Early wagering on March Madness has sports books giddy

/ Las Vegas Sun

Bettors stand in line to make their wagers at the LVH sports book during the second round of the NCAA basketball tournament Thursday, March 20, 2014.

If March Madness seems a little madder than usual this year, you’re not hallucinating. Las Vegas sports betting pros say this year’s college hoops tourney could be one of the busiest ever for Las Vegas.

“It’s definitely been the busiest out of the last three (years),” said Frank Kunovic, director of specialty games for Caesars Palace, Rio and Harrah’s. “We’re sold-out with all our parties and our seats in the sports book. In fact, everything’s sold-out. It’s been very, very busy.”

It’s difficult to track the overall impact of March Madness on Southern Nevada’s casino industry. The Las Vegas Convention and Visitors Authority doesn’t track visitation and occupancy numbers for the event like it does for Super Bowl weekend or New Year’s Eve.
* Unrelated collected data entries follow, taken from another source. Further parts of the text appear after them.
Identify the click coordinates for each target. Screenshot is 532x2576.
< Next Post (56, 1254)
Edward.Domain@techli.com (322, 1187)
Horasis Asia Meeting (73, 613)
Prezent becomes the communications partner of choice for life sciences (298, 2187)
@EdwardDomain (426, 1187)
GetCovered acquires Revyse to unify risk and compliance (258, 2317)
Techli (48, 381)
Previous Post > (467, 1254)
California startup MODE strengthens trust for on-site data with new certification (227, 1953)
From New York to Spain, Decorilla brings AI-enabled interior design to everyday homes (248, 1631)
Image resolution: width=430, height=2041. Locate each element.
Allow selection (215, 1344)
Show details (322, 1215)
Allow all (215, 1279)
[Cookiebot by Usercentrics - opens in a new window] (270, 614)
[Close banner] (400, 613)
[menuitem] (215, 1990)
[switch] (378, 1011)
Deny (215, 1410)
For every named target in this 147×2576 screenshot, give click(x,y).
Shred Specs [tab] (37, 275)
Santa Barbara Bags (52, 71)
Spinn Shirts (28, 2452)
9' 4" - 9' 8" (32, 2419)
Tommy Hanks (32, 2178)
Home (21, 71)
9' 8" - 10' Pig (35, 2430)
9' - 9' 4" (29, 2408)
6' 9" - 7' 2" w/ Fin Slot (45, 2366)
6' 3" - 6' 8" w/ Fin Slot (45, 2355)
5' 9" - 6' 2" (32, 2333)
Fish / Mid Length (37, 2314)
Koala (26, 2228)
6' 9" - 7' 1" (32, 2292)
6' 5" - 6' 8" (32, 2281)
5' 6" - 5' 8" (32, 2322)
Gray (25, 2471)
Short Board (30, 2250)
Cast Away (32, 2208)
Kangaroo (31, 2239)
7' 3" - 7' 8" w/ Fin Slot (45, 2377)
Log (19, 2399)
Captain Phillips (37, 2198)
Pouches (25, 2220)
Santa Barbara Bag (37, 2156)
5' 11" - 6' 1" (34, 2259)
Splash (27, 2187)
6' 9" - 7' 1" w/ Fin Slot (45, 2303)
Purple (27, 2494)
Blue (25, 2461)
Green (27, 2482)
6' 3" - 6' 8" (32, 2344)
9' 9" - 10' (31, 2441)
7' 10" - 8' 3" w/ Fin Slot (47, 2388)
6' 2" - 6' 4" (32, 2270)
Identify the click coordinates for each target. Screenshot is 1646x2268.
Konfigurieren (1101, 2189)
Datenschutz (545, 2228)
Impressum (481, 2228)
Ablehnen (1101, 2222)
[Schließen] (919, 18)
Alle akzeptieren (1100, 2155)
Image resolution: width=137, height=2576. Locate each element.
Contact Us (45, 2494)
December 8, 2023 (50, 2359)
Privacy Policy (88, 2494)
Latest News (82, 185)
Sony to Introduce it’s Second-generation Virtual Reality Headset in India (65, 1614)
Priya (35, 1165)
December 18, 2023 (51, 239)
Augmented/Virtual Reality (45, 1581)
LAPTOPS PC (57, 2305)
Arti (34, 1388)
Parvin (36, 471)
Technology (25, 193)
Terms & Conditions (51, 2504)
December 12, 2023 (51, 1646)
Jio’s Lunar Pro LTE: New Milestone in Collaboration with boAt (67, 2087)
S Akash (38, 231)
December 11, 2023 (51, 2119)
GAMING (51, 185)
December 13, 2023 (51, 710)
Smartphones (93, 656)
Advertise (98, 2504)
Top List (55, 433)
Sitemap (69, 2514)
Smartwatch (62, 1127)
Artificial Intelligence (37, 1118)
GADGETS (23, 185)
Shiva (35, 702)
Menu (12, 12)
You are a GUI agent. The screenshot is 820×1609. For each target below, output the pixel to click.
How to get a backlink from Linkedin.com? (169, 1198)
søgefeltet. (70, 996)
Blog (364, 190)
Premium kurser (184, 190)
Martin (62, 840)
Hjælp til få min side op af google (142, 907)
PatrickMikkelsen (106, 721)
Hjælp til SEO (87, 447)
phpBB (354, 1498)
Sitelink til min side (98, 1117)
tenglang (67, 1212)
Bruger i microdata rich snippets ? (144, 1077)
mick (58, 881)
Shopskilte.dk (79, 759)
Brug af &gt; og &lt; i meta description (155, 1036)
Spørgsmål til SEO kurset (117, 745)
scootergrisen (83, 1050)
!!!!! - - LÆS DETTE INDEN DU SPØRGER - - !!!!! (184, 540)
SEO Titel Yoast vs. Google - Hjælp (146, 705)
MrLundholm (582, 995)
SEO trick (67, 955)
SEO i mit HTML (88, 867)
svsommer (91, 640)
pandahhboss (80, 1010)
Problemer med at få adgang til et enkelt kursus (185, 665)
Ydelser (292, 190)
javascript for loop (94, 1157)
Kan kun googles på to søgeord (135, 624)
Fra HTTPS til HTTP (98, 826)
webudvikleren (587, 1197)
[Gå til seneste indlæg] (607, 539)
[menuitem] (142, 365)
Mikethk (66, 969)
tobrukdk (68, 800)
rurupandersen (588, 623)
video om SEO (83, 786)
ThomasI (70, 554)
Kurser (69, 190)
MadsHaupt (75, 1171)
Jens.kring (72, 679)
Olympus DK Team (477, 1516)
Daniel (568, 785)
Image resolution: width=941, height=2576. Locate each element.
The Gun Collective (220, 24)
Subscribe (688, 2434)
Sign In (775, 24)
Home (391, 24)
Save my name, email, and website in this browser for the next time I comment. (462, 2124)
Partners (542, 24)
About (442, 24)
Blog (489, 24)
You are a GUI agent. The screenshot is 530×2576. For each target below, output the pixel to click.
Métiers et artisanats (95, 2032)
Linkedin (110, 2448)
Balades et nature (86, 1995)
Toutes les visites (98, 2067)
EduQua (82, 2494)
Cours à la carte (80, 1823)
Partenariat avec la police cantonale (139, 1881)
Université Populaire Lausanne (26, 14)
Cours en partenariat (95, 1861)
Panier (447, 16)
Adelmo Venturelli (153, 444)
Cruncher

Nevada’s Gaming Control Board will provide numbers about March Madness betting. But officials caution that those numbers are only estimates based on informal communications with sports books, which aren’t officially required to report betting numbers surrounding the event.

“Our feedback from the operators is that approximately 70 percent of the basketball handle generated during the month of March is from college hoops,” said Michael Lawton, a senior research analyst with the board’s Tax and License Division.

“Last year, March’s basketball write (total amount wagered) was $422 million,” Lawton said. “That was an increase of $46.5 million, and it is estimated that 70 percent of that write was attributable to the NCAA tournament, approximately $295.4 million.”

The word from executives in sports books and hotels around town is that this year’s March Madness business will be good.

Kunovic said Caesars had to add more than 200 seats to its March Madness party. Ryan Thompson, vice president of marketing for Caesars Palace, Rio, and Harrah's, said the company’s hotels “will run at almost 100 percent occupancy across the city over the first round of games. We are showing 99 percent at Caesars Palace right now.”

Executives at MGM are seeing similar results.

"The first-round weekend and the 10 days following it is a very strong period for our properties,” said Micah Richins, senior vice president of hotel revenue management, MGM Resorts International. “Our Strip properties will be filled to capacity, and room rates will show excellent growth year over year as anticipated.”

The action isn’t limited to the Strip. Sports betting executives working downtown and at locals casinos also say this year will be the best in a series of good years.

Michael Grodsky, vice president of marketing and public relations for William Hill, which manages sports books for casinos throughout the Las Vegas Valley, said this year is shaping up to be a good one.

“This thing just keeps growing — just gets bigger and bigger,” Grodsky said. “Customers are calling to reserve seats at our casino partners, and those casinos are expanding their parties. It’s been crazy the last couple of weeks.”

Bob Scucci, director of race and sports for Boyd Gaming, said business “already seems a little more brisk than it was in years past. There’s more buzz around the betting lines and definitely more interest around the brackets.”

These executives say that as sporting events go, the Super Bowl still reigns supreme because of its broad-based appeal. But March Madness is closing in.

“The 2016 tournament, for example, was equal last year to the (2015) Super Bowl handle,” Grodsky said. That included all the future bets and props bets.

Kunovic said it’s the same for Caesars. “We hold a little less during March Madness typically than we do on the Super Bowl, but we also have more volume over the course of four days. The Super Bowl is only one day. Because in March Madness there are so many games on the opening weekend it brings in significant volume. More than the Super Bowl.”

Part of the reason for the discrepancy may be the nature of March Madness bettors. March Madness is growing in popularity, but it still tends to appeal to a more sports-focused gambler.

“Each year we are seeing a more and more diverse group,” Scucci said. “If you could go back 20 or even 10 or 15 years, it was a very nice crowd of college basketball fans, predominantly men and guys with enough disposable income to go out for a few days and gamble.

Scucci said he is seeing a broader demographic. “We’re seeing it open wider and wider, and we are seeing groups come in who are following a particular college,” Scucci said. “Both older and younger fans. It’s still predominantly more male. But we are starting to see the demographic change.”

Kunovic agreed that the Super Bowl has a wider appeal than March Madness, where the bettors are “usually a younger male crowd in their late 20s or early 40s.”